Problem to solve: Line count for "Given": state how many lines of the listing below contain it, without anything else.

Supplied data:
#####
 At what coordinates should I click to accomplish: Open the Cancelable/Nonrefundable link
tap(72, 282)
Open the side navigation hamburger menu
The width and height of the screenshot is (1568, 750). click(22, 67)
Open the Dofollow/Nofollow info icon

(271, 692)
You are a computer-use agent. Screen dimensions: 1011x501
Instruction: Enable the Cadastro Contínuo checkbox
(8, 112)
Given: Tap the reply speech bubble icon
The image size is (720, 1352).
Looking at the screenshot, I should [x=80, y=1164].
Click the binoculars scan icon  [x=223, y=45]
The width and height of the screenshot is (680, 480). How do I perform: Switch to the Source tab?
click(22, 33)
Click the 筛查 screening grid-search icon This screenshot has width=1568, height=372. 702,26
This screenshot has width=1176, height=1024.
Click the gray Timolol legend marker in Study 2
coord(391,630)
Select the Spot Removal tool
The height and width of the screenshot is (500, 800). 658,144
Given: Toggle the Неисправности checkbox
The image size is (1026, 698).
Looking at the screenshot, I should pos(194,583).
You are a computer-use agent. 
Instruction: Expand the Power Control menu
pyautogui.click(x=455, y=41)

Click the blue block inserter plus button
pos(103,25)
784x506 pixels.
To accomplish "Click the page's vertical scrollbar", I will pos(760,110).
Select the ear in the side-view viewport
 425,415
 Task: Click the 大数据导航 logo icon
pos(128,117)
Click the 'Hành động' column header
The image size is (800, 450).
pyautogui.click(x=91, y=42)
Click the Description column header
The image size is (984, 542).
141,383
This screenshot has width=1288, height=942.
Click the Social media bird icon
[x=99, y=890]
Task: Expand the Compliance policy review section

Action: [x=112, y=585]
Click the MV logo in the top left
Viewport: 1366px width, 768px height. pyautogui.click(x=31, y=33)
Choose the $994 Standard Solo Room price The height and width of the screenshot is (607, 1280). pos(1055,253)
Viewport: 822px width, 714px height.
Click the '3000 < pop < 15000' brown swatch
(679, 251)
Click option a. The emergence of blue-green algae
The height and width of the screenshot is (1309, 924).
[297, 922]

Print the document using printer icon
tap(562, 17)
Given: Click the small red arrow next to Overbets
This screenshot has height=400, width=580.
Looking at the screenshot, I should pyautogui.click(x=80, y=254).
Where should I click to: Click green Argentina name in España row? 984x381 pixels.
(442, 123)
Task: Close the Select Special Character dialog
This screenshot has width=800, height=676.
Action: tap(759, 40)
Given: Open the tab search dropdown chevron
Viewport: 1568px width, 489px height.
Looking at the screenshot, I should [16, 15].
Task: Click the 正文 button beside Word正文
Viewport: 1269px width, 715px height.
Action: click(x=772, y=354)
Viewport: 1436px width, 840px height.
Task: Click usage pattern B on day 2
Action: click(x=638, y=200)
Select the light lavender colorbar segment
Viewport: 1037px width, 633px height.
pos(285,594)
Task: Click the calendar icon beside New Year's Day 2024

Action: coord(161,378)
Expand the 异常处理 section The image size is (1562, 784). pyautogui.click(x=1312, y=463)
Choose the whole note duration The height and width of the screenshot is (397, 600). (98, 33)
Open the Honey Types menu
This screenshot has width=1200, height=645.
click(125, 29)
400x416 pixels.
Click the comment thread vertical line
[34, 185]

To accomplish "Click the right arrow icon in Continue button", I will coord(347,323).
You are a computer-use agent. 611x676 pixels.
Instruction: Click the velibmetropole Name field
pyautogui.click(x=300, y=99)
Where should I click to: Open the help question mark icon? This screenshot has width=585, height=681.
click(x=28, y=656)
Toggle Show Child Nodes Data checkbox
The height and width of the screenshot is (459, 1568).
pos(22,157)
#####
Worked solution: 4